Developing in the Cloud from your local IDE

A walkthrough to set up a live development environment running on a Virtual Machine from within your local IDE

Marnix Koops
Oct 28 · 5 min read
Photo by israel palacio on Unsplash

Intro

Anyone interested in modelling large amounts of data or doing some kind of Deep Learning work will quickly reach the limits of their local machine. Once you have written some code, executing it on a Virtual Machine (VM) for one-time results or scheduled production purposes is relatively easy. However, remote development and live experimenting with code changes within a VM requires a couple steps. A straightforward solution is to work in your browser through a Jupyter or Google Colab Notebook connected to the remote machine. Notebooks are great for a quick one-time analysis but does not offer much in terms of software engineering best practices. More specifically, robust and reproducible Machine Learning products or experiments require a better foundation for writing production-grade code than a notebook.

This leads to the simple wish to work in an Integrated Development Environment (IDE) of choice while using the computational power and resources of a Virtual Machine. I quickly discovered RStudio and PyCham Professional both have options for remote development and figured how hard could it be? Yet, I was not able to find a clear end-to-end write-up of the required bits and pieces. I decided to document these steps for my future self and hope someone else will find it useful.

In this example, I will be developing in Python using my favorite hackable editor Atom powered by Hydrogen running in a machine on Google Cloud Platform (GCP). There should be many of similarities in the steps below for alternative set ups. If your weapon of choice is GCP with RStudio, PyCharm (or another JetBrains product) your life is a bit easier.

Set up the VM

To communicate with a Virtual Machine we need some form of authentication. This can be done with any SSH tool. On a Mac we can create an SSH keypair with the includedssh-keygen through the terminal:

$ cd ~/.ssh/
$ ssh-keygen -m PEM -t rsa -C "GCP_username"
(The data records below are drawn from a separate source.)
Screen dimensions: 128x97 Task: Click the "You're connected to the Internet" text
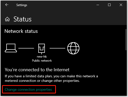point(37,70)
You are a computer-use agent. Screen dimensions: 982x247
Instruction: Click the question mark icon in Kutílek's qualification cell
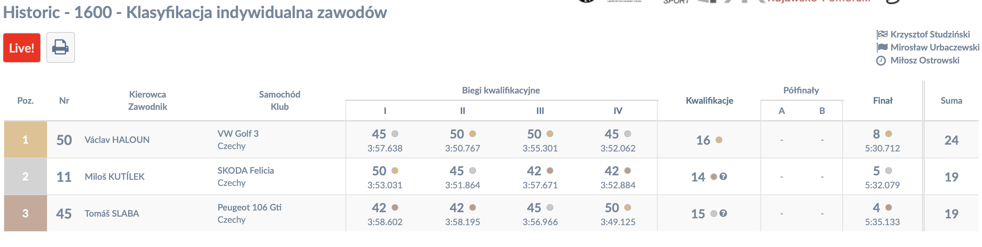tap(723, 176)

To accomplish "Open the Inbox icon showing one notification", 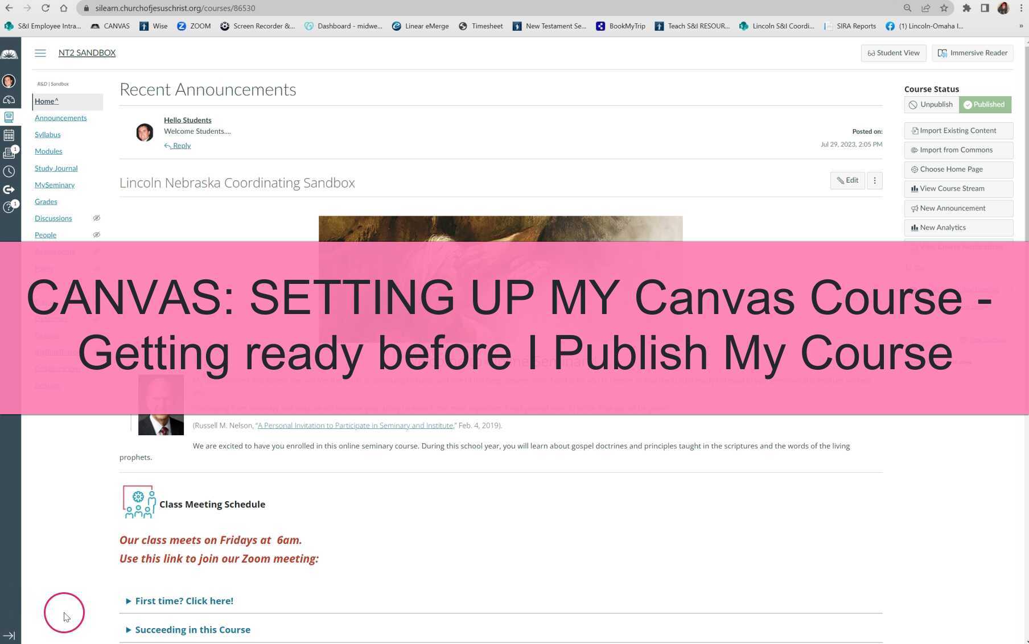I will click(9, 151).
Make sure to place it somewhere logical (like ~/.ssh), give it a filename and think of a passphrase. You can view the generated public SSH key with:

$ cat ~/.ssh/filename.pub

Spin up the VM with your bash script or terminal commands and ensure Jupyter is installed on the machine:

$ pip install jupyter

Next, make sure the VM accepts authentication. On your local machine open the browser and go to the GCP console. Navigate to your VM: Compute Engine → VM Instances → MetaData → SSH Keys. Click edit and paste your public SSH key in the field, save it.

To access the VM with an external SSH connection we need to assign it an external IP address. Click the name of your VM → Edit → Network Interfaces → External IP. Don’t forget to click save all the way in the bottom of the page.
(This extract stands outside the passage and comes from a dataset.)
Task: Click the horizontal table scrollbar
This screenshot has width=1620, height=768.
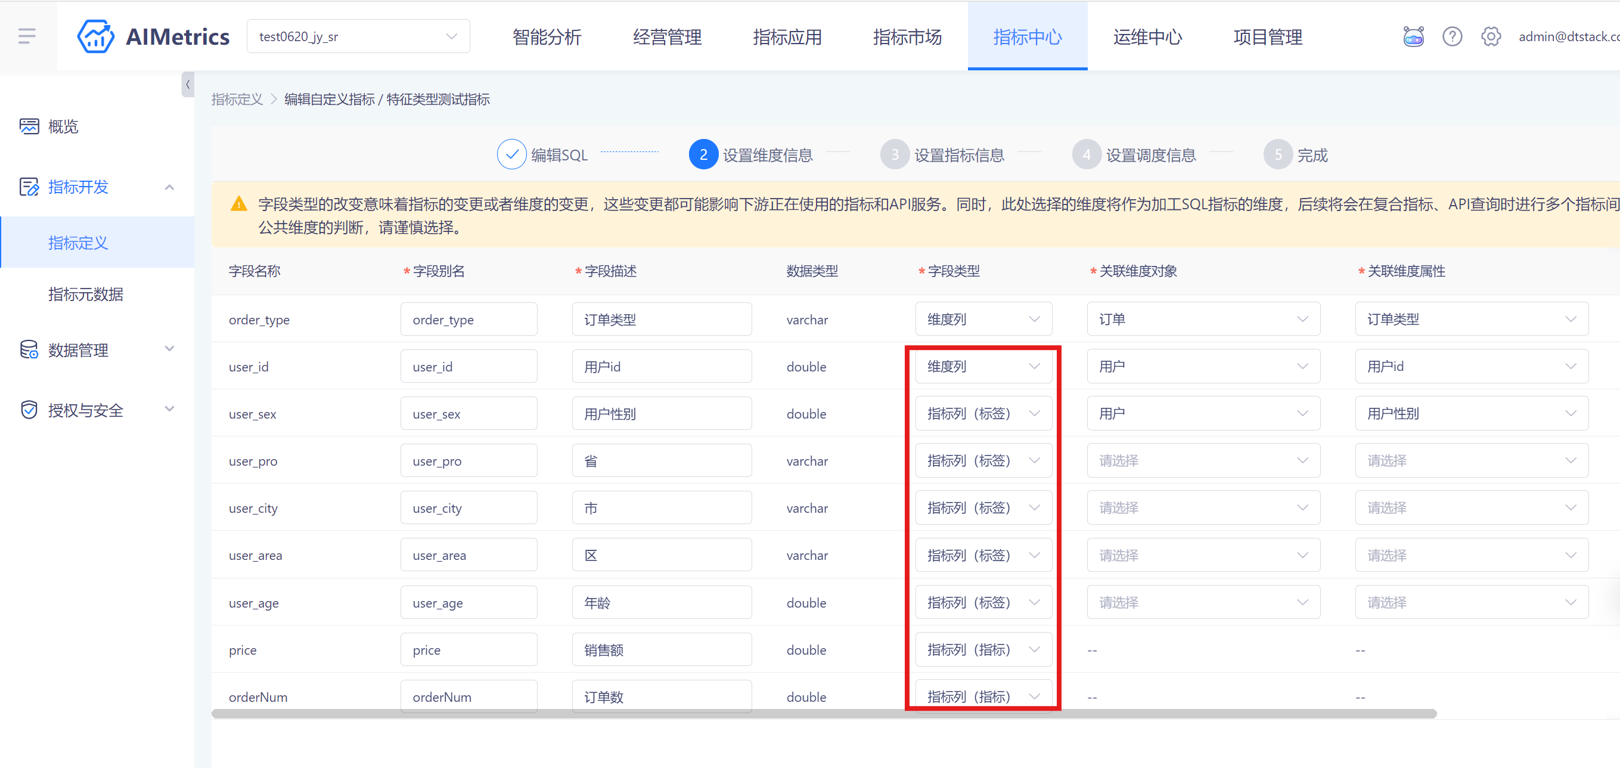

We can check if the connection and authentication is okay so far by SSHing into the Virtual Machine from a local terminal:

$ ssh -i ~/.ssh/place_of_ssh_keys gcp_username@external_ip_address

Create Jupyter Kernel & SSH tunnel

While connected to the VM in a terminal launch a Jupyter kernel on a port of your choice, I use 8888. Also, no monitor means we don’t need to launch a browser in the VM ;)

$ jupyter-notebook --no-browser --port=8888

To communicate with the Jupyter kernel running on the VM we use port forwarding from our local machine to the VM. This can be achieved by creating a SSH tunnel. In a new local terminal window write:

ssh -i ~/.ssh/filename -N -L localhost:8888:localhost:8888 gcp_username@external_ip_address

In my case no messages show up in the terminal which is perhaps a bit confusing, just keep the terminal window open.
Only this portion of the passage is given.